Tapi tetap saja Nia Dinata berkeras untuk menolak RUU APP ini. Nah dari kekeras kepalaan Nia Dinata menentang lawan bicaranya., saya bisa melihat beberapa perspektif lain dalam perdebatan pro dan kontra RUU APP ini, yaitu seperti apa yang dikatakan Nia, pertama perspektif perempuan yang menjadi objek pidana tanpa dilihat apakah perempuan justru menjadi korban kejahatan atau memang secara sadar dan sengaja melakukan perbuatan tertentu, lalu perspektif eksploitasi anak dan perempuan di mana anak dan perempuan adalah pihak yang paling rentan menjadi korban kekerasan seks dalam bentuk apapun mulai dari hubungan senggama yang ternyata pemerkosaan, eksibisionism yang ternyata di bawah ancaman, dsb. Lalu juga ada perspektif lain yang diajukan Nia yaitu terusiknya hak privacy mendidik dan melindungi anak dari kejahatan seks. Sebagaimana yang dikatakan Nia, bahwa urusan memberi pengarahan pada anak-anaknya agar selamat dari kejahatan seks adalah urusan pribadi yang tidak perlu diatur oleh undang-undang. Kok negara jadi demikian sok kuasa mengatur hal-hal yang sifatnya pribadi.

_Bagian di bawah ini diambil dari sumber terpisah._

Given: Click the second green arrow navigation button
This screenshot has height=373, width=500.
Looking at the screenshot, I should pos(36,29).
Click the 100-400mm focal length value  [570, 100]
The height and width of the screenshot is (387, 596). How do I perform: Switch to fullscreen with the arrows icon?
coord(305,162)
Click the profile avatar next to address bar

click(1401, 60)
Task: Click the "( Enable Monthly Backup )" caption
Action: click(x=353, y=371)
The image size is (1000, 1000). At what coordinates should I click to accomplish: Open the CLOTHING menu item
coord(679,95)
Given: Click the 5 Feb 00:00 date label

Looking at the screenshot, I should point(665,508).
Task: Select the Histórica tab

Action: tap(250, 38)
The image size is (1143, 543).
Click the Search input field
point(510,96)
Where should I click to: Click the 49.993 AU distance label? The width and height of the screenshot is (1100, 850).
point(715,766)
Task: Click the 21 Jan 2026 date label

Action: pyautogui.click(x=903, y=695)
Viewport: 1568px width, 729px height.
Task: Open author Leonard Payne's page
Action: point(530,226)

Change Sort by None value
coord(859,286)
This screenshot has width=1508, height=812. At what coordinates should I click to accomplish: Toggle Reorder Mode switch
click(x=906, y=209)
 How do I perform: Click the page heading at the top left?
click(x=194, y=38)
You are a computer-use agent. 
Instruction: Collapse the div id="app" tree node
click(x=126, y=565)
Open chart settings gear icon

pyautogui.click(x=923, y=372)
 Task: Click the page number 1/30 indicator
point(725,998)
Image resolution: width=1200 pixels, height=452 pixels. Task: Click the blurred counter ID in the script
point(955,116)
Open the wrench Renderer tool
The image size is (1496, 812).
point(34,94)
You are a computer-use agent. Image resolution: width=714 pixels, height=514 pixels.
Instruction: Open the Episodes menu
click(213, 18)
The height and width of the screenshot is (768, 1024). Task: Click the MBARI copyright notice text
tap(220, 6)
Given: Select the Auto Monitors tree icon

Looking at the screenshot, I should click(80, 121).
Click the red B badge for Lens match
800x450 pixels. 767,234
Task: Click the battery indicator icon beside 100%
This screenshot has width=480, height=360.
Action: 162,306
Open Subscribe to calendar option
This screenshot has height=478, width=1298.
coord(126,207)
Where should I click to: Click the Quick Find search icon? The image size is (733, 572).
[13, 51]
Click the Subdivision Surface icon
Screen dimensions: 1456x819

Tapi bukankah memang sudah menjadi tugasnya Negara untuk mengatur? Tentunya hal-hal yang berkaitan dengan kemaslahatan umum? Sehingga bukankah bahkan menjadi sah-sah saja jika ada negara yang mewajibkan warganya untuk ikut pendidikan militer (wamil) dan memenjarakan warganya yang menolak? Dan untuk sekelumit hak pribadi yang mengabaikan kemaslahatan umum, akan menjadi obrolan basi jika esok hari anda ditabrak oleh sebuah mobil yang menolak berhenti saat lampu merah. Berhenti saat lampu merah, tidak ada relevansinya dengan keselamatan pribadi saya jika saya bisa menjaga diri dan menguasai mobil dengan baik, kata supirnya.

Bahkan Nia Dinata sempat meminta negara ikut campur tangan mengatur pemasaran film komedi seks (film dengan genre seks). Mengapa saat negara melihat penting untuk mengatur perilaku warganya yang suka nyeleneh masalah seks dan punya cara berpikir aneh (seperti gemar memperlihatkan aktifitas seksnya di media komunikasi seperti internet) dilabrak dengan gagahnya? Seolah-olah tidak ada lagi tempat untuk berdiskusi?

2 Responses so far »

  1. 1

    Aruel said,

    Setujuuu…

  2. 2

    Knowvie said,

    yach gitu deh klo yg nolak UU ini pasti nyari seribu macam alasan yg mayoritas selalu alasan yg mengada-ada.